С кавалерскими домами связаны у меня и первые воспоминания о домашних пиршествах. На семейные праздники (1-го и 15-го июля) собиралось человек сорок, если не шестьдесят, и тогда приходилось обедать в саду за поставленными в два ряда столами. На этих пиршествах я помню баловавшего меня поэта Якова Петровича Полонского, тогда еще ходившего без костылей и очень увлекавшегося живописью; помню еще и трех моих двоюродных дядей - Альберта, Камилло и Стефано Кавосов, из коих двое младших служили в итальянской армии, а поэтому, находясь наездом в Петербурге, являлись на семейные торжества в своих эффектных мундирах.
С этой же поры я отчетливо помню и другого своего дядю (мужа покойной тети Софи) Митрофана Ивановича Зарудного, блестящего краснобая и очень нарядного щеголя, к сожалению, тогда уже злоупотреблявшего вином. Помню, как, стоя в траве на коленях перед далеко не привлекательной тетушкой Екатериной Анджеловной, он, подняв персты к небу, дурачась, клялся ей в вечной любви; помню и то, как, посадив меня на высококолесный свой шарабан, он гнал рысака, сея всеобщий ужас по улицам Петергофа. Запомнился мне с тех пор и тот случай, как дядя Митрофан, мчась таким же бешенным аллюром по Самсониевской аллее, опрокинул шарабан и его седоков в канал.
Однажды среди наших гостей я заприметил новое лицо - молодого человека с заостренной бородкой, одетого совсем не так, как другие - в кафтан без пуговиц и в шаровары.
На ногах у него были мягкие черкесские сапоги, а на голове странная кавказская шапочка. Уже одно это было поразительно, но еще поразительней было то, что являлся этот молодой человек всегда верхом на казацкой лошади.
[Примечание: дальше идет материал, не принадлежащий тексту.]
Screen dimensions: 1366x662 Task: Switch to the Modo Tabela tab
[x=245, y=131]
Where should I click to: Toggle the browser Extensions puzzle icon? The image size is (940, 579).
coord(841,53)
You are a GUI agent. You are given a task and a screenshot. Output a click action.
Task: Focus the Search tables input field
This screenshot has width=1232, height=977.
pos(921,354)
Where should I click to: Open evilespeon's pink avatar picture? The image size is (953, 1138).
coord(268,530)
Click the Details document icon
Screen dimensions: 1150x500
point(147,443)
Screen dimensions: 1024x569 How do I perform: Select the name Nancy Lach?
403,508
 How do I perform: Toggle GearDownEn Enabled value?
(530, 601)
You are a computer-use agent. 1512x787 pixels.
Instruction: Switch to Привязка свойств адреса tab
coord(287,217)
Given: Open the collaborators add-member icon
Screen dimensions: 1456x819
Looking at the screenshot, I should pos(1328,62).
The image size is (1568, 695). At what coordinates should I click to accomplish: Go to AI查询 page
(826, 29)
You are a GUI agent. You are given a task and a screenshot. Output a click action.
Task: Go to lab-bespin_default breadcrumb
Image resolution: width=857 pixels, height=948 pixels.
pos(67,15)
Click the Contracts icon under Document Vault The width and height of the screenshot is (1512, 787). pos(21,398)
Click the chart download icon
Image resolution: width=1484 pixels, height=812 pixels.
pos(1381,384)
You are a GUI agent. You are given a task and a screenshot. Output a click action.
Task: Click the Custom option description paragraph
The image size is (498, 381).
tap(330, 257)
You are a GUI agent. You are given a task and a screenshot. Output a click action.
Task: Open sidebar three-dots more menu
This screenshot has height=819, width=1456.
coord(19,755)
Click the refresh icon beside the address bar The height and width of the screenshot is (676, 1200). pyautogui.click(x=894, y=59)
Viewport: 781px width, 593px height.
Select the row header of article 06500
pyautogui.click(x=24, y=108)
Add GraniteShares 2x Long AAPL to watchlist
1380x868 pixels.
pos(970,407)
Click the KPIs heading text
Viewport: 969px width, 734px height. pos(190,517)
Почему-то в мое сердце вкралось сразу недоброе предчувствие, да долго и не пришлось догадываться: уже к концу лета (1874 г.) он был объявлен женихом моей сестры Кати.
Обеих сестер, и старшую Камишу и младшую Катю, я нежно любил. Это были совсем взрослые барышни, которые годились мне в матери и которые старались одна перед другой излить на своего крошечного братца запасы своей материнской нежности. Выходило, точно у меня не одна, а целых три мамы, но одна из них возбуждала во мне какое-то особое чувство, которое я не знаю как назвать иначе, нежели как словами "художественный восторг". Катя считалась вообще очень хорошенькой, я же в ней видел прямо-таки свой идеал. Пожалуй, будет вернее сказать, что это была моя первая (разумеется совершенно безотчетная, но всё же пылкая) влюбленность, и это чувство я "почти осознал", как раз тогда, когда мне сообщили, что Катя выходит замуж за Женю Лансере. Как-то раз меня позвали в гостиную, сунули в руку длинный узкий бокал, на дне которого было немножко желтоватого вина и пригласили выпить за здоровье Кати и Жени. Все вокруг уже держали такие же бокалы, но у них вино, пенясь, переливалось через край и капало на пол. У всех был необычайно радостный вид, все стукались своими бокалами друг с другом, и весело что-то приговаривали. "Что же Шуренька, чокнись и ты со мной, - нагнулась ко мне Катя, - ведь я невеста, я выхожу замуж за Женю. Чокнемся!" Но Шуреньке было не до чоканья. Я выронил свой бокал из рук и он разбился, ("это к счастью, это к счастью!", загудели вокруг гости), сам же, заливаясь слезами, помчался к себе в детскую и, рыдая, зарылся в подушки. Что только не предпринимали, чтобы меня утешить - ничего не помогало. Я не понимал, что значит "выйти замуж", я даже не представлял себе отчетливо, что сестра теперь вскоре покинет наш дом, но всё мое существо возмутилось против того, что вот этот чужой человек станет близким к "моей" Кате! Я почти занемог от жгучей ревности. К самой свадьбе, которая была сыграна через несколько недель, я уже "примирился с судьбой", успокоился, а после свадьбы Женя и Катя уехали в Париж, где и прожили всю зиму. Там-то и сделала высокоталантливая ученица Зичи - Мэри Эттингер их необычайно удачный двойной портрет.